Many years ago, thanks to Michael Moore, the concept of community guns, and some guy interviewed on NPR, I decided I needed me some gun educatin'. (It's really hard not to 'talk' like Sarah Palin when talkin' guns).
Moore in
Bowling for Columbine made guns seem like no big deal. If a guy that far left could be a card carrying NRA member what was I missing? I grew up believing, without any explicit lecturing, that guns are evil. Moore made me see that lots of people grow up around guns, with guns and still somehow manage to lead long healthy lives. A gang/youth worker in an interview on NPR told of one day being confronted by a frightened and angry gang kid with a gun. The youth worker talked the kid calm but realized at some point that the kid knew nothing about the weapon he was brandishing - except how to fire it - he couldn't unload or reload it, had no concept of the safety - all he knew how to do was press the trigger. Living in the city,
this country with guns all around me, I thought, Jesus, I need to learn about guns. Why not? What if someday I somehow have to deal with a gun - like the youth worker? It was time I cozied on up to the Second Amendment.

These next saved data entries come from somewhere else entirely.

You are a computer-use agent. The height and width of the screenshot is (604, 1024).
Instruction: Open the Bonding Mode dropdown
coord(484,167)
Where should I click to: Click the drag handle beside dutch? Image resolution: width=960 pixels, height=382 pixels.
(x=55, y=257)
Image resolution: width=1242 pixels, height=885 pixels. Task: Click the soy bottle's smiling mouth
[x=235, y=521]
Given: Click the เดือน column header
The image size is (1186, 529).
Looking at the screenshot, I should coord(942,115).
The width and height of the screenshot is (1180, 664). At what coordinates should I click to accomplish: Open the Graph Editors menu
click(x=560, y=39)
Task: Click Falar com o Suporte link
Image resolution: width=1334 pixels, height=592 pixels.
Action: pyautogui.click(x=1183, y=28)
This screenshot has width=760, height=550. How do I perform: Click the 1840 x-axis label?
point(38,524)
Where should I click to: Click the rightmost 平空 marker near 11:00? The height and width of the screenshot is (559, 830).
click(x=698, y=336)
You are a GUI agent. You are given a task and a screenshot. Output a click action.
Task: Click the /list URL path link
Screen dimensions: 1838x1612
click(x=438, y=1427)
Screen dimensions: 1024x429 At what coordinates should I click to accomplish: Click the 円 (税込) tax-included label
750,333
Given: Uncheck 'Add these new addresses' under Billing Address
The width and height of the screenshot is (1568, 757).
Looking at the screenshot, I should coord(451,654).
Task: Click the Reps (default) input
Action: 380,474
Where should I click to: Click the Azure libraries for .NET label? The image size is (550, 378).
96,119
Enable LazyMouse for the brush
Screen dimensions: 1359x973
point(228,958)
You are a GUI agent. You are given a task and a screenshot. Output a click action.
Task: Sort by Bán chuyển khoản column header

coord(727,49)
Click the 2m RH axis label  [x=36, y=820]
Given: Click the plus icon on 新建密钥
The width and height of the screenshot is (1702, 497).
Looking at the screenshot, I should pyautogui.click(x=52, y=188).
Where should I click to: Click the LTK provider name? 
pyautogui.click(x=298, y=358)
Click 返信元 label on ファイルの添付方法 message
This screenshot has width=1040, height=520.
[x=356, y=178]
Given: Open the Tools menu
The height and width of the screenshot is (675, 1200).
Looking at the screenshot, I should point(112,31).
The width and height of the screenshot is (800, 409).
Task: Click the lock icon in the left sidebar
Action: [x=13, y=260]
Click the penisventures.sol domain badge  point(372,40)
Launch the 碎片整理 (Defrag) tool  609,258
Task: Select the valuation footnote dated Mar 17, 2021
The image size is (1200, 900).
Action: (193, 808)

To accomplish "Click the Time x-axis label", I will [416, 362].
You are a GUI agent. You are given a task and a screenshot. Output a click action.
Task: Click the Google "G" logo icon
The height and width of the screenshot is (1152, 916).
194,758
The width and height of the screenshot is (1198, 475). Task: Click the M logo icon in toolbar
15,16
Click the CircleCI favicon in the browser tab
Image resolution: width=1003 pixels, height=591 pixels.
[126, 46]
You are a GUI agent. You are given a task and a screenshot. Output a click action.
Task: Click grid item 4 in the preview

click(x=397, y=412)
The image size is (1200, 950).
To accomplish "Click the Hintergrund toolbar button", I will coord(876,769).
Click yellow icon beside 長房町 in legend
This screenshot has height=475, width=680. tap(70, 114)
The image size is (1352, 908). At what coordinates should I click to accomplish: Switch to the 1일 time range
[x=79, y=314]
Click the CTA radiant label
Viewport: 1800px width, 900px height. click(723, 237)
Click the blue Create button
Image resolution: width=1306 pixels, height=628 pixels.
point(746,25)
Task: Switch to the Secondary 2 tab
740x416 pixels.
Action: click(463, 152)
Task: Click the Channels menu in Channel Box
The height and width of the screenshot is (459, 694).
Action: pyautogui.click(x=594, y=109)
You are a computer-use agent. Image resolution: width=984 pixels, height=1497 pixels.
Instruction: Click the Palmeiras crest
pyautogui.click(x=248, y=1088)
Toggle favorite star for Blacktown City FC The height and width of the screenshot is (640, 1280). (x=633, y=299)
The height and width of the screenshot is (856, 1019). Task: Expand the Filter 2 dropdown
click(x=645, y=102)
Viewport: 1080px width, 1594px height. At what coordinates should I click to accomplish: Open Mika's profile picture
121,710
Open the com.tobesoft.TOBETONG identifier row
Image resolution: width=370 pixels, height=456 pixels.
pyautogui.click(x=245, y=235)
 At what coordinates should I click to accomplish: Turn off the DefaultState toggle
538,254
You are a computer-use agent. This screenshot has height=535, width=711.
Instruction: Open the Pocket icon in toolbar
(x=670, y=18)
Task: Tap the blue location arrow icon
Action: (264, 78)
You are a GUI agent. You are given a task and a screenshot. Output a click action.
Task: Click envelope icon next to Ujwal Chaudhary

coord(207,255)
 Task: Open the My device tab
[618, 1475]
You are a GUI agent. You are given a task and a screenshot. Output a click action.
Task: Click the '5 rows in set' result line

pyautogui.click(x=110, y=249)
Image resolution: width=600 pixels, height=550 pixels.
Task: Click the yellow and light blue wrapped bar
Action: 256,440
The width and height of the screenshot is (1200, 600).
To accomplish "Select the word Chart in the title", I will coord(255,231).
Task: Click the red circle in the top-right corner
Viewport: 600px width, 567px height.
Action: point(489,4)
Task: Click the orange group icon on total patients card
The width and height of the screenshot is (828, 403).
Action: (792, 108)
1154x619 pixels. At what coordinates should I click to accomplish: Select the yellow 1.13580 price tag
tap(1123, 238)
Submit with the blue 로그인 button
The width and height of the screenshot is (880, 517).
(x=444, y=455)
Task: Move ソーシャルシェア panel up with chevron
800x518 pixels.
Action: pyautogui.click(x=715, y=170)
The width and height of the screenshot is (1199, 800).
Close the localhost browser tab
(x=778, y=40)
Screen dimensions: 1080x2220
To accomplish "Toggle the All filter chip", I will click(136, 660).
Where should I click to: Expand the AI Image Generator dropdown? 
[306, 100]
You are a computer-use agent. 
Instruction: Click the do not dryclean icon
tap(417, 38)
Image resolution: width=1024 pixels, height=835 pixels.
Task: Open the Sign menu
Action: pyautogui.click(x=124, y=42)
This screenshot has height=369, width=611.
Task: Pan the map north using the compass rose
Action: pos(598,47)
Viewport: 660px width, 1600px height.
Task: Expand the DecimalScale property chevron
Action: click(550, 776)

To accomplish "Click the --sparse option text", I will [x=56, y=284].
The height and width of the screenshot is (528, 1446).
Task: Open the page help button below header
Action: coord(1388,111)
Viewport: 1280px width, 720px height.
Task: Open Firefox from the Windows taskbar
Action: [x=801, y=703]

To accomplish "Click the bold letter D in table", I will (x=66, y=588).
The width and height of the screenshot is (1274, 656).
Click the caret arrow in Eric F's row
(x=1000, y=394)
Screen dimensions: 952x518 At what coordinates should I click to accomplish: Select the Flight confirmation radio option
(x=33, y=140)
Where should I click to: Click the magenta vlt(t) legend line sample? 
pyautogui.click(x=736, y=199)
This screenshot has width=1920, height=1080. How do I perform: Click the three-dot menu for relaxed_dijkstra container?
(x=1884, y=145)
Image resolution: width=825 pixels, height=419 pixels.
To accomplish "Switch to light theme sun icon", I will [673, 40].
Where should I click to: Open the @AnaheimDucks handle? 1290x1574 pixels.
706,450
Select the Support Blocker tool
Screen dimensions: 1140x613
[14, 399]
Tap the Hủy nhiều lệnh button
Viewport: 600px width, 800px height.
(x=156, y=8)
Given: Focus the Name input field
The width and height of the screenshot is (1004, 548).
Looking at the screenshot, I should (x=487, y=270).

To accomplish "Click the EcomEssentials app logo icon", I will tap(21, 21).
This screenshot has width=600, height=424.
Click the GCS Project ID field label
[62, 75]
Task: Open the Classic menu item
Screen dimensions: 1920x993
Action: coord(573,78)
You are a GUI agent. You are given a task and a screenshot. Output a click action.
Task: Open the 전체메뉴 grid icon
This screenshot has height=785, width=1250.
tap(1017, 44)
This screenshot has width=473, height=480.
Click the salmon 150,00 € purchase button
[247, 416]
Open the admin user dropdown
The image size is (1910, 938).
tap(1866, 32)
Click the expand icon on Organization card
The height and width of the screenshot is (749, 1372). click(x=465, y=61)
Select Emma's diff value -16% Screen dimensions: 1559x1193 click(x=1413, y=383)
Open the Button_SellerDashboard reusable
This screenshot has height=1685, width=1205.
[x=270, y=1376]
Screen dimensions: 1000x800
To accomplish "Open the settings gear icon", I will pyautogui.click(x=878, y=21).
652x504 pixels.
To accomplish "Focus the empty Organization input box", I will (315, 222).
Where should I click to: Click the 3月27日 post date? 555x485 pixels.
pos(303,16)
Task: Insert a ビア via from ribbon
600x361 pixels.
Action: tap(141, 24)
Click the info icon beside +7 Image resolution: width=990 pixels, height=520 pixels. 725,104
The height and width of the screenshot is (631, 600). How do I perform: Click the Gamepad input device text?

A brochure on an NRA gun course for women came to my attention and I signed up. The Saturday of the course I arrived in Acton or Athol or Avon - one of those A towns west of Boston - to meet the husband and wife team of Tammy and Jim (their names have been changed to protect me - they own
hundreds(!) of guns). Jim seemed rather vulnerable and shy. I wouldn't be surprised if, as a kid, he was regularly beaten up on the playground. Scores and scores of different sizes and types of guns were laid out on a table for show and touch - some of them antiques, some quite beautiful - but I couldn't quite help but feel that all these guns and the many others he had left at home were shoring up the manly bits of Jim which couldn't stand up on their own.
While Jim's vulnerability couldn't be erased by tables full of weapons, Tammy definitely wore the strap-on in the family. They taught us the gun rules, taught us the guns, and then we went outside and got to fire them.
Shooting that first shot on a pistol was absolutely mind blowingly thrilling. It's that same high that people experience once, the first time, with drugs with love with guns, and then spend a lifetime chasing, never to recapture. Firing that pistol, I understood a big part of the allure and even the fun of guns.
Shooting guns is unbelievably exciting. Maybe for a bored, angry, unemployed young person with way too much time on his hands, it's even more thrilling. Any effort to reduce shootings in Boston is worthwhile but the cute picture above of Willie Kelsey is more likely to inspire cooing among grandmothers and broody breeders. Will listless, alienated young people with myelin sheathing development too immature to make rational choices respond to the cute kid picture when the option is the seductive rush of shooting a gun?